FDA Brief: Orphan Drug Designation for Two Novel Multiple Myeloma Treatments
Posted: Wednesday, August 25, 2021
The U.S. Food and Drug Administration (FDA) recently granted two Orphan Drug designations in the treatment of multiple myeloma: one for the AlloCAR T-therapy ALLO-715 and the other for a new class of small molecule called CFT7455, which reportedly destroys disease-causing proteins selectively through degradation.

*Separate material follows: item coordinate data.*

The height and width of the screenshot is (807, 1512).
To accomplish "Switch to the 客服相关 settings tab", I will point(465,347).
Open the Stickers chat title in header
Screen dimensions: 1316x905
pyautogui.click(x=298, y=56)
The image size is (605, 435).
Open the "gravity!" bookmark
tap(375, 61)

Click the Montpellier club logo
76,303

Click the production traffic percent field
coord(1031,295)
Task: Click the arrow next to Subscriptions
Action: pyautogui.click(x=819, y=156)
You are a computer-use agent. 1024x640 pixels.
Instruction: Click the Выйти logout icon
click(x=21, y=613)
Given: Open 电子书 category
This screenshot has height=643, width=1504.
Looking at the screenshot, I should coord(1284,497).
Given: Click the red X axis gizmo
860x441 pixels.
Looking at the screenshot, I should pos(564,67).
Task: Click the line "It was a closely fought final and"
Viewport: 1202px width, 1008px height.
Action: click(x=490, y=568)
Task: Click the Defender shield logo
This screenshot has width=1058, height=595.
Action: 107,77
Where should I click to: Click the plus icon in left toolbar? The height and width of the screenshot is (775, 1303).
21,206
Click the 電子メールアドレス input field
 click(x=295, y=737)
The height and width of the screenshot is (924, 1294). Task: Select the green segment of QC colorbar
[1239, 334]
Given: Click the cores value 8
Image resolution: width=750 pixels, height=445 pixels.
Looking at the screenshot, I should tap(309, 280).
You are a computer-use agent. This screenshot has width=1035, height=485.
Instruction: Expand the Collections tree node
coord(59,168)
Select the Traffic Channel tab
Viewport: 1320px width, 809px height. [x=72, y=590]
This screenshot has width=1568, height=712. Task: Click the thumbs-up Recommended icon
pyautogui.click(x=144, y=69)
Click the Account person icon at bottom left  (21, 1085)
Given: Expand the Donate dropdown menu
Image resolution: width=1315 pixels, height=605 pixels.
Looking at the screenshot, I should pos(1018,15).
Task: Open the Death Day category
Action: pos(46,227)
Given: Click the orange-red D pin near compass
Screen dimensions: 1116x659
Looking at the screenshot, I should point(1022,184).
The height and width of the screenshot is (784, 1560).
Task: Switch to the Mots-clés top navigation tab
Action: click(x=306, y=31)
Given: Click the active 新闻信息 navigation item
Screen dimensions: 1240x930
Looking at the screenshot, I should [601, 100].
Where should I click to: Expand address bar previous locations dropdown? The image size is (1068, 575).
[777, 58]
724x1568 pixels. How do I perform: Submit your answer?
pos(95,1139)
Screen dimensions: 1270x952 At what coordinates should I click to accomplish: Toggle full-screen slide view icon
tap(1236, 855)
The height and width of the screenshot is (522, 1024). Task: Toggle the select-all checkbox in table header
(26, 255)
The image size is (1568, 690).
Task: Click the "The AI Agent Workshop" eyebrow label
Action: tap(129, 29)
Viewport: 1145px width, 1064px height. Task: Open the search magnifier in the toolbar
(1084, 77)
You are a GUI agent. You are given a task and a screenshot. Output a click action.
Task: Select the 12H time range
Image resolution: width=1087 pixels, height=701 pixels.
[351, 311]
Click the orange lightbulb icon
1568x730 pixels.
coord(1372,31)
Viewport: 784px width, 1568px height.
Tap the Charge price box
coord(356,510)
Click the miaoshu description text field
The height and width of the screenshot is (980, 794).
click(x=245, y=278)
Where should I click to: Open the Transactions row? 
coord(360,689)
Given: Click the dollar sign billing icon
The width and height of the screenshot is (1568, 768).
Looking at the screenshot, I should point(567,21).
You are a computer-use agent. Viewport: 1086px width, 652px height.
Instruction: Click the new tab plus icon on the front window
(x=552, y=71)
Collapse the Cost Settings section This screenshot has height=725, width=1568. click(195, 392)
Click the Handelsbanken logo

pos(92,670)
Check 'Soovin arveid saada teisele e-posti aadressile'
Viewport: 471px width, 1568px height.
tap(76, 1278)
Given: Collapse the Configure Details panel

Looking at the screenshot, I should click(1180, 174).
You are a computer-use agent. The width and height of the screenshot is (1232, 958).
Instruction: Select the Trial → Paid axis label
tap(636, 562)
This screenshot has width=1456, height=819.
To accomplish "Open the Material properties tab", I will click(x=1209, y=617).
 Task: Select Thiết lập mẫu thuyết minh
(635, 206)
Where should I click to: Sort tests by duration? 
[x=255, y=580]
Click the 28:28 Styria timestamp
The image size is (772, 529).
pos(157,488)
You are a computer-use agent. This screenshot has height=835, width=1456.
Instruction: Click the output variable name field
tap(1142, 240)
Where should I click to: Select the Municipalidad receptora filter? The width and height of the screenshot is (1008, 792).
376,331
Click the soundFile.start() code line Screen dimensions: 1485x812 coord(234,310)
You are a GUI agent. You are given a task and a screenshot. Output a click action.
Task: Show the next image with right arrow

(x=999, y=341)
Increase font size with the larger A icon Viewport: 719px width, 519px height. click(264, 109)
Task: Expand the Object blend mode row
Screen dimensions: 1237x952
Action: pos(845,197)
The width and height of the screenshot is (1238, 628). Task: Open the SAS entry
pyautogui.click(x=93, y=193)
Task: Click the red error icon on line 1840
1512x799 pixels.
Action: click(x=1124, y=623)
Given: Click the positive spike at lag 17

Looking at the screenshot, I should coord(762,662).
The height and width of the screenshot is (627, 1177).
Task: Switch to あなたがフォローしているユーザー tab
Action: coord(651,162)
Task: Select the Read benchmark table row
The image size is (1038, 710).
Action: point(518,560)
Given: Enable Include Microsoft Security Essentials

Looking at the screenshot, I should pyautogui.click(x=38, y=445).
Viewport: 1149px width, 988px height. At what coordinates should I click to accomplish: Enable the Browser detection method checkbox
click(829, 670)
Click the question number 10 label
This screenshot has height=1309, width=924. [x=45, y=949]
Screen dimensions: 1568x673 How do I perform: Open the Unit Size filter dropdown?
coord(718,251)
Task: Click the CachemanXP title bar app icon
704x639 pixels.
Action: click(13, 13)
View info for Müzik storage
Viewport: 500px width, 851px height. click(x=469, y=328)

The FDA’s decision for ALLO-715 was based on initial results from the phase I UNIVERSAL clinical study. The UNIVERSAL trial in relapsed or refractory multiple myeloma has ongoing enrollment to study ALLO-715 in combination with the gamma secretase inhibitor nirogacestat and consolidation therapy. The current trial data show that ALLO-715 may achieve clinical responses while eliminating the need for bridging therapy or delays in treatment associated with manufacturing. The next trial update will be in late 2021.
In June 2021, a phase I/II clinical trial began enrolling patients investigating the safety, tolerability, and antitumor activity of CFT7455. Secondary and exploratory objectives to characterize the pharmacokinetic and pharmacodynamic profiles of this novel small molecular are also being examined.